IAM roles concept in AWS - Time & Space Complexity
When using IAM roles, it is important to understand how the time to assume a role changes as you add more roles or policies.
We want to know how the number of roles or policies affects the time it takes to get permissions.
Analyze the time complexity of assuming multiple IAM roles in sequence.
# Assume a role
aws sts assume-role --role-arn arn:aws:iam::123456789012:role/ExampleRole --role-session-name Session1
# Use the temporary credentials to assume another role
aws sts assume-role --role-arn arn:aws:iam::123456789012:role/AnotherRole --role-session-name Session2
# Repeat for n roles
This sequence shows assuming one IAM role after another, using temporary credentials from the previous role.

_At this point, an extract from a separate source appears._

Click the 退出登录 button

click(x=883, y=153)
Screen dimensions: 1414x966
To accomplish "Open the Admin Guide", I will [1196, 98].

Identify the API calls, resource provisioning, data transfers that repeat.
- Primary operation: The
sts assume-roleAPI call to get temporary credentials. - How many times: Once for each role you want to assume in the chain.
Each additional role you assume adds one more API call to the sequence.
| Input Size (n) | Approx. Api Calls/Operations |
|---|---|
| 10 | 10 assume-role calls |
| 100 | 100 assume-role calls |
| 1000 | 1000 assume-role calls |
Pattern observation: The number of API calls grows directly with the number of roles assumed.
Time Complexity: O(n)
This means the time to assume roles grows linearly with the number of roles you chain together.
[X] Wrong: "Assuming multiple roles happens all at once, so time does not increase with more roles."
[OK] Correct: Each role must be assumed one after another, so each adds time and API calls.
Understanding how IAM role chaining affects time helps you design secure and efficient permission flows in cloud environments.
"What if we used a single role with multiple policies instead of chaining roles? How would the time complexity change?"